The strategy followed by Saudi Arabia has severe shortcomings. This is no longer about the shale oil industry but also about OPEC members. The high production strategy is crippling growth, leading to capital outflows and increasing budget deficits in all OPEC members. Venezuela and Angola are heading towards complete economic and social chaos, with growth spiralling down and oil income not enough to finance government spending.
2016 – Angola & Venezuela
At the beginning of 2007, one US dollar would buy 75 Angolan kwanzas. In early July this year the exchange rate stands at 1 to 165, as a result of declining oil prices. That’s a decline of 50%, but the official rate doesn’t even reflect the observed reality, which is that people aren’t able to get US dollars from banks, and instead are forced to exchange them on the streets at a rate of 1 to circa 300. Many construction companies are already shutting down their business in the country, as the government is delaying payments.
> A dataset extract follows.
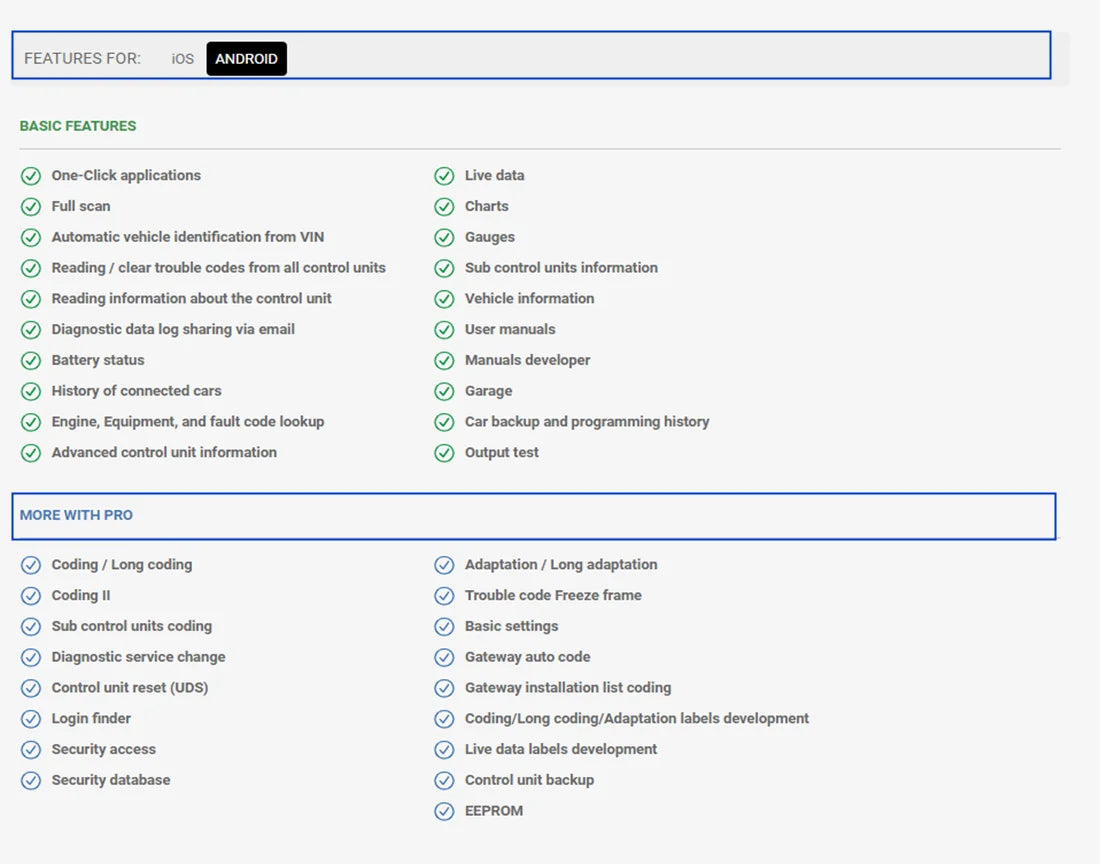
Task: Click the green checkmark beside Garage
Action: click(x=444, y=392)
Venezuela, is in even worse shape. In 2011, the Venezuelan Bolivar was 4.3 to the USD, but today stands at circa $1:10.0(VEF). This loss of purchasing power, caused riots after Hugo Chavez died, and the oil revenues upon which the nation depended, bought less and less on world markets. Queues for such luxuries as Toilet Rolls were seen, and the Socialist miracle of Venezuela, is gone, possibly for good.
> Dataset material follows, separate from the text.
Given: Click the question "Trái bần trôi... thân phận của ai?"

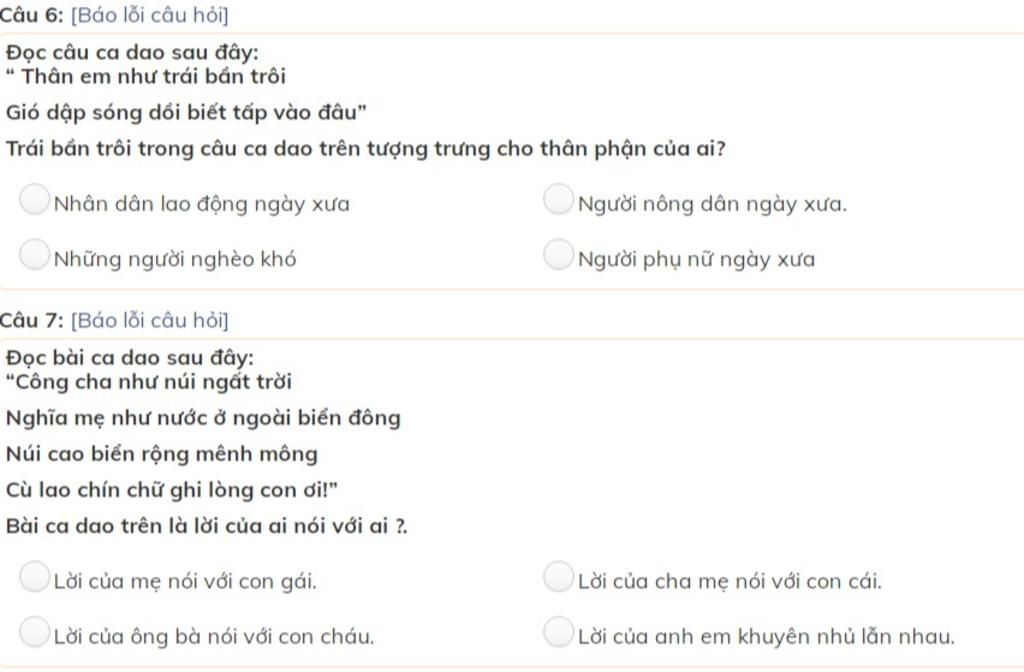Looking at the screenshot, I should (x=366, y=149).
Angola and Venezuela are the weakest links in the OPEC group and are thus expected to be the first to experience a deterioration in their financial positions following oil price declines. But they won’t be alone in the medium term.
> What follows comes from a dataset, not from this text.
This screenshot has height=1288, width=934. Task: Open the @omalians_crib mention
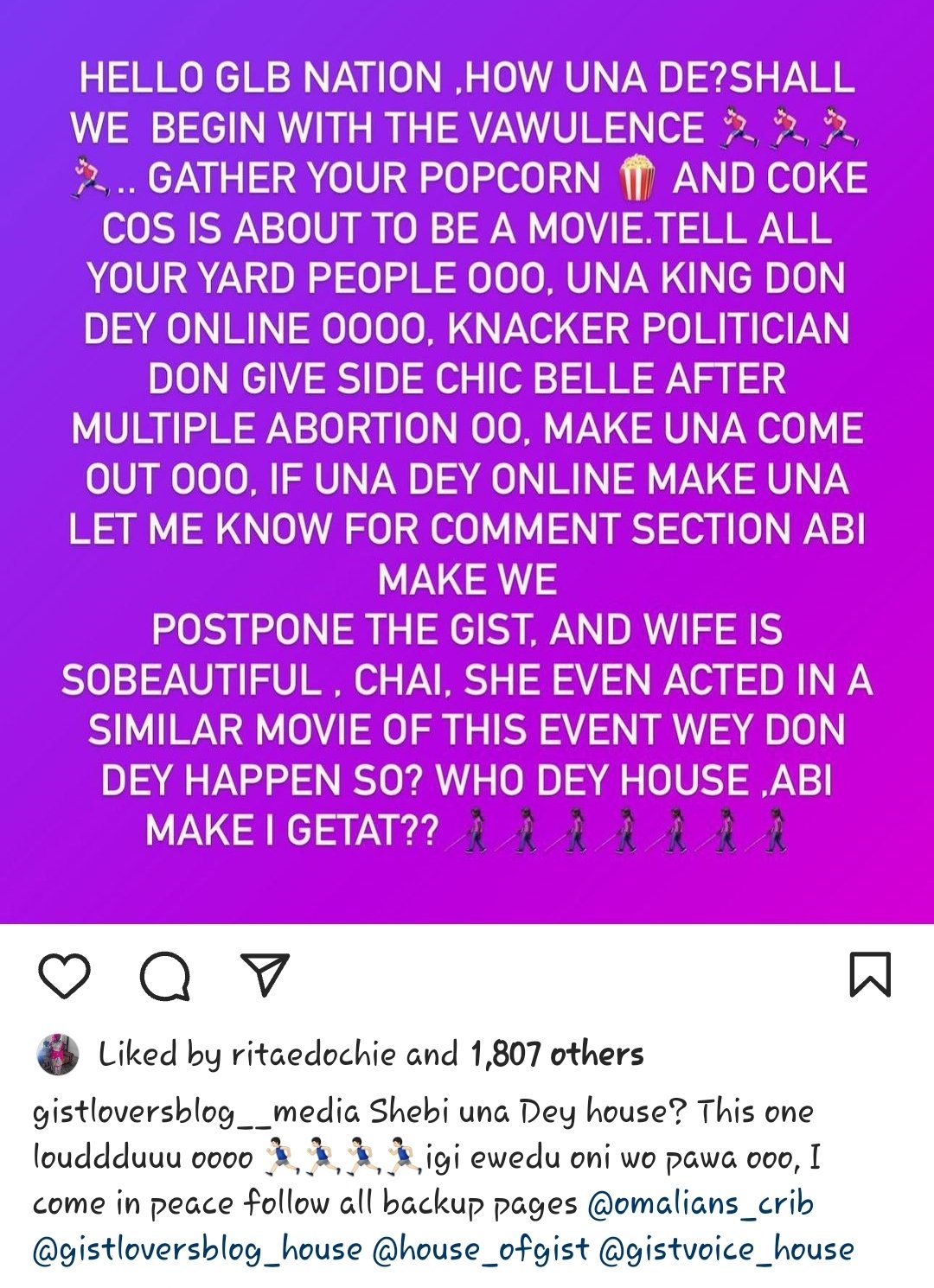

The Long and Short of the Oil Market?
Take the Saudi Arabia case, for example. The country had a debt-to-GDP ratio of less than 2% at the end of 2014 and foreign reserves of around $738 billion (at today’s exchange rate). In a country where people don’t even have any experience of taxes, there seems to be a lot of margin to drive all others bankrupt before feeling the heat. Nevertheless, the country lost $90 billion in foreign reserves in the year to October. If this pace continues, the country will run into trouble in a matter of just a few years. From a balanced budget the country is going to hit a deficit of near 20% this year and another 20% next year (as predicted by the IMF). Oil-producing countries in the Gulf are already tapping money from their sovereign wealth funds to keep afloat.
OPEC long ago shot itself in the foot and will never recover from the damage. While Saudi Arabia tries hard to bust everyone, let’s enjoy the lower oil prices as consumers. As investors, or traders, it may be time to look for something sweeter than oil like cocoa and wait for the markets to stabilise, as price declines aren’t over yet. In the meantime, perhaps time to sell any oil-holdings, and time to buy, commodities that are undervalued and thus oversold? Can you say Gold, Silver, Platinum, Palladium or Crypto Currencies?